Reproduce the material from its first line down through the line containing "Looking at the screenshot, I should click(x=2471, y=618).", swapping "Instruction" for "Directive" and leaving everything else unchanged.
-------
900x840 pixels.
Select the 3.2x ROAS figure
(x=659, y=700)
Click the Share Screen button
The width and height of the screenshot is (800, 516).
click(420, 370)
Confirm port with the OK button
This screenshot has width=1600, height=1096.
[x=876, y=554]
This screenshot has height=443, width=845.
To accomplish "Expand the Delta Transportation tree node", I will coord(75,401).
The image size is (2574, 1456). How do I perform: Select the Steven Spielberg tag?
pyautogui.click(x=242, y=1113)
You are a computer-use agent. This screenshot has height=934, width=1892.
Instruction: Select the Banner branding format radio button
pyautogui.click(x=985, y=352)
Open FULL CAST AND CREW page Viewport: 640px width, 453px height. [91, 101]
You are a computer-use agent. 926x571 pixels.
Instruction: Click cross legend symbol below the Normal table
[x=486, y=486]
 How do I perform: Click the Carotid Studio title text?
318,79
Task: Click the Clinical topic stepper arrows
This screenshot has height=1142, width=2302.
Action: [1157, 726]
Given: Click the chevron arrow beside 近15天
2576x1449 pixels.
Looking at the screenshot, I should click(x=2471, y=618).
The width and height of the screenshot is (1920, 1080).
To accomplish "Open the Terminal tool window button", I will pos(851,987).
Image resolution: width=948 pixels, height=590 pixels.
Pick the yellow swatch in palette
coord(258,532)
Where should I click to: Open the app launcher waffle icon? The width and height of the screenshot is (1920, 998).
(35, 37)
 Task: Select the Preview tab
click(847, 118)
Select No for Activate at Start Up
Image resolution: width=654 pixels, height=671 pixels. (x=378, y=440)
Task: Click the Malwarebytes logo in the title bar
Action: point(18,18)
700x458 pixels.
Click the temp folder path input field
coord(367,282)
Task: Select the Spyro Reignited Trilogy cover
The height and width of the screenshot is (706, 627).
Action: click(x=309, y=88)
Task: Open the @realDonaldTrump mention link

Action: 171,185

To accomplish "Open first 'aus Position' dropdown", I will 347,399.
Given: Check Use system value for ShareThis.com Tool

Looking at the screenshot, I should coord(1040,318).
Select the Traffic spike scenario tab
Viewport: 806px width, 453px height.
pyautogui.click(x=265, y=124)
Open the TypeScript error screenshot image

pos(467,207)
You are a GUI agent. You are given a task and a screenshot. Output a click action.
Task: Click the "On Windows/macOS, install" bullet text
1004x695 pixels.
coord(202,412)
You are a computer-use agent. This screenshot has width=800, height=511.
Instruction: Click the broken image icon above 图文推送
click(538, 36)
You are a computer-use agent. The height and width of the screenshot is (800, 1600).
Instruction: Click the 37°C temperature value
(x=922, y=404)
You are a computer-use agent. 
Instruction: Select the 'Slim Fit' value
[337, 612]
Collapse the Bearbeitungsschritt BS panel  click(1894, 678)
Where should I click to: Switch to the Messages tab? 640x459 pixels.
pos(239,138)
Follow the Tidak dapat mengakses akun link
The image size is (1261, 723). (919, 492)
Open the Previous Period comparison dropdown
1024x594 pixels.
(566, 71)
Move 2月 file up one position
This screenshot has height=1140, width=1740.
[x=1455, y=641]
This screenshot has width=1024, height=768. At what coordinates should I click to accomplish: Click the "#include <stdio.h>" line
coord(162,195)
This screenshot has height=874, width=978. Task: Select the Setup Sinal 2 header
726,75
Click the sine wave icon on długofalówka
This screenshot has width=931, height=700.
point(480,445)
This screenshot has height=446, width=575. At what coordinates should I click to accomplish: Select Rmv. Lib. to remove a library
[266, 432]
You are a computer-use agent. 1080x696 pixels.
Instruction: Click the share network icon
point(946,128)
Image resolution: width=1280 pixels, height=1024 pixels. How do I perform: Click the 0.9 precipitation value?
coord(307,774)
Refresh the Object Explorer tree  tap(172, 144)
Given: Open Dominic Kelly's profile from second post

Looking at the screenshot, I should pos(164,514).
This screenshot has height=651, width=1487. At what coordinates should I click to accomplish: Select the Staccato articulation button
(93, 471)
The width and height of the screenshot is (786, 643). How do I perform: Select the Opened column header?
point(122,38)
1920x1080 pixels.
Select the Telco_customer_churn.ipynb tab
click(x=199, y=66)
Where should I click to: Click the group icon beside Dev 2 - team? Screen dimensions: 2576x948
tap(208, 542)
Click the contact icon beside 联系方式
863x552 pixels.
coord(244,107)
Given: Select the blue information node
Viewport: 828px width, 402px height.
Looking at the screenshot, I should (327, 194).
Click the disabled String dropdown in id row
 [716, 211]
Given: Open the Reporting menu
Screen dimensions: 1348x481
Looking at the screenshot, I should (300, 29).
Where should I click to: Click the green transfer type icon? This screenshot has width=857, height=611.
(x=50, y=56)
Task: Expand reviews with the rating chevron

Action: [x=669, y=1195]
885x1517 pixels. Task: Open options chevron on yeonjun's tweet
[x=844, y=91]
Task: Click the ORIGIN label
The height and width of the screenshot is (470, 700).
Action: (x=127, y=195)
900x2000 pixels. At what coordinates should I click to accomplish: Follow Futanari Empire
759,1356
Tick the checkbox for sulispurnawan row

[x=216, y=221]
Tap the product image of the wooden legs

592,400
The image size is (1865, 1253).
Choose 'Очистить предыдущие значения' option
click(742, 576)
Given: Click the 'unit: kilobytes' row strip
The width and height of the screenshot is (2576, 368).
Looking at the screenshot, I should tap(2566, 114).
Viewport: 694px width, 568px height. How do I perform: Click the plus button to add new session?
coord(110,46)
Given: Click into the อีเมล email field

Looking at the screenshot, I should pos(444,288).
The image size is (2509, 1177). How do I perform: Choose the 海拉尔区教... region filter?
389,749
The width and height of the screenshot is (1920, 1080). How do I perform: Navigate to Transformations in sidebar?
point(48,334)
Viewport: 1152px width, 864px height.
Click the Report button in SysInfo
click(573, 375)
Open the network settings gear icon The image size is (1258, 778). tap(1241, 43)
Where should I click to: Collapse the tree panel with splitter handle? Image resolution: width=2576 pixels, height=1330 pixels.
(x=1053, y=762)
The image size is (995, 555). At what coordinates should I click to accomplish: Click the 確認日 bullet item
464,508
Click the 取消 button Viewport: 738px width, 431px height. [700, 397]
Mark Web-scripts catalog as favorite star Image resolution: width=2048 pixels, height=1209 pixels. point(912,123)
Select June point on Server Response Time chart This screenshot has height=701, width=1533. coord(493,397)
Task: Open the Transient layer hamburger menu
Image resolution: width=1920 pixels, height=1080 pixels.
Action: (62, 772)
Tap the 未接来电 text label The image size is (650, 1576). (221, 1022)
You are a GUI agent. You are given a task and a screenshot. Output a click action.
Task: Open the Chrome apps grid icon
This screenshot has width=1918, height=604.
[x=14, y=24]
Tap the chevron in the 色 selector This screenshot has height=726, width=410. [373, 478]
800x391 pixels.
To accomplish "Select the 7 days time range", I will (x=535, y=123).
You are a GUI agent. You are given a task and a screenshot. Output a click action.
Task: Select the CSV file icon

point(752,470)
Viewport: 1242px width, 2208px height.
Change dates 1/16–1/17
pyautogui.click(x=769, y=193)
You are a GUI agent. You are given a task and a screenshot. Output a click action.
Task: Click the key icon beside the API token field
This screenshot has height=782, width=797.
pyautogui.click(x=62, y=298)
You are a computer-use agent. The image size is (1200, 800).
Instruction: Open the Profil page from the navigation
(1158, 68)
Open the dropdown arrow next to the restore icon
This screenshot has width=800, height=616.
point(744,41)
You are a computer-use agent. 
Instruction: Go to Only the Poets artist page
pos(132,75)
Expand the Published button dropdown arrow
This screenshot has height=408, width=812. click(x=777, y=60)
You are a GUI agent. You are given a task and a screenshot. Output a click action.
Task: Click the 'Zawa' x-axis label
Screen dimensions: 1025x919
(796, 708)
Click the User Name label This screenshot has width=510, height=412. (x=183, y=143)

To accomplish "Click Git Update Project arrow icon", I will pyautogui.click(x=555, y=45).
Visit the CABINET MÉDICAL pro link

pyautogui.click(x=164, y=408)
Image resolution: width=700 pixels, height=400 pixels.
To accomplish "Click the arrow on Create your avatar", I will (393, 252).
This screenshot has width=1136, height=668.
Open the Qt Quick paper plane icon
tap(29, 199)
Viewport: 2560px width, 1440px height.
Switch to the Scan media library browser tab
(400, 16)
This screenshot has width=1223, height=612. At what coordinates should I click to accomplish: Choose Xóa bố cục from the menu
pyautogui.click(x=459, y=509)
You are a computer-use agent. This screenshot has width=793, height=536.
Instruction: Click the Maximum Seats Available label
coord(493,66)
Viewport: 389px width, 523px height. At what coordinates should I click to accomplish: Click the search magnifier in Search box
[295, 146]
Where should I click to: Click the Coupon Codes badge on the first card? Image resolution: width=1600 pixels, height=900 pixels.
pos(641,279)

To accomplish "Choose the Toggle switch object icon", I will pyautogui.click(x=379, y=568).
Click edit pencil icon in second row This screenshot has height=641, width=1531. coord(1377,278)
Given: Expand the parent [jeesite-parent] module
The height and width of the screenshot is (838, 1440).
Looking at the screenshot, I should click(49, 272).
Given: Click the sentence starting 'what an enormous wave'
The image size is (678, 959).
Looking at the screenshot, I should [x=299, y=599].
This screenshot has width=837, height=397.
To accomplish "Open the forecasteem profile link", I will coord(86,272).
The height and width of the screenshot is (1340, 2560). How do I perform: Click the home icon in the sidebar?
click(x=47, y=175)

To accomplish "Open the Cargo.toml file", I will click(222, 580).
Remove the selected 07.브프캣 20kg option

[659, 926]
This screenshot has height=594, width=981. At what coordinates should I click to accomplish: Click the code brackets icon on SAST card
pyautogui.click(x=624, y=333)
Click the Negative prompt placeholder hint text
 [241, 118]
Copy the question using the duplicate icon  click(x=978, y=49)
-------
• **Expected output**:
900x840 pixels.
Select the 3.2x ROAS figure
(x=659, y=700)
Click the Share Screen button
The width and height of the screenshot is (800, 516).
click(420, 370)
Confirm port with the OK button
This screenshot has width=1600, height=1096.
[x=876, y=554]
This screenshot has height=443, width=845.
To accomplish "Expand the Delta Transportation tree node", I will coord(75,401).
The image size is (2574, 1456). How do I perform: Select the Steven Spielberg tag?
pyautogui.click(x=242, y=1113)
You are a computer-use agent. This screenshot has height=934, width=1892.
Directive: Select the Banner branding format radio button
pyautogui.click(x=985, y=352)
Open FULL CAST AND CREW page Viewport: 640px width, 453px height. [91, 101]
You are a computer-use agent. 926x571 pixels.
Directive: Click cross legend symbol below the Normal table
[x=486, y=486]
 How do I perform: Click the Carotid Studio title text?
318,79
Task: Click the Clinical topic stepper arrows
This screenshot has height=1142, width=2302.
Action: [1157, 726]
Given: Click the chevron arrow beside 近15天
2576x1449 pixels.
Looking at the screenshot, I should click(x=2471, y=618).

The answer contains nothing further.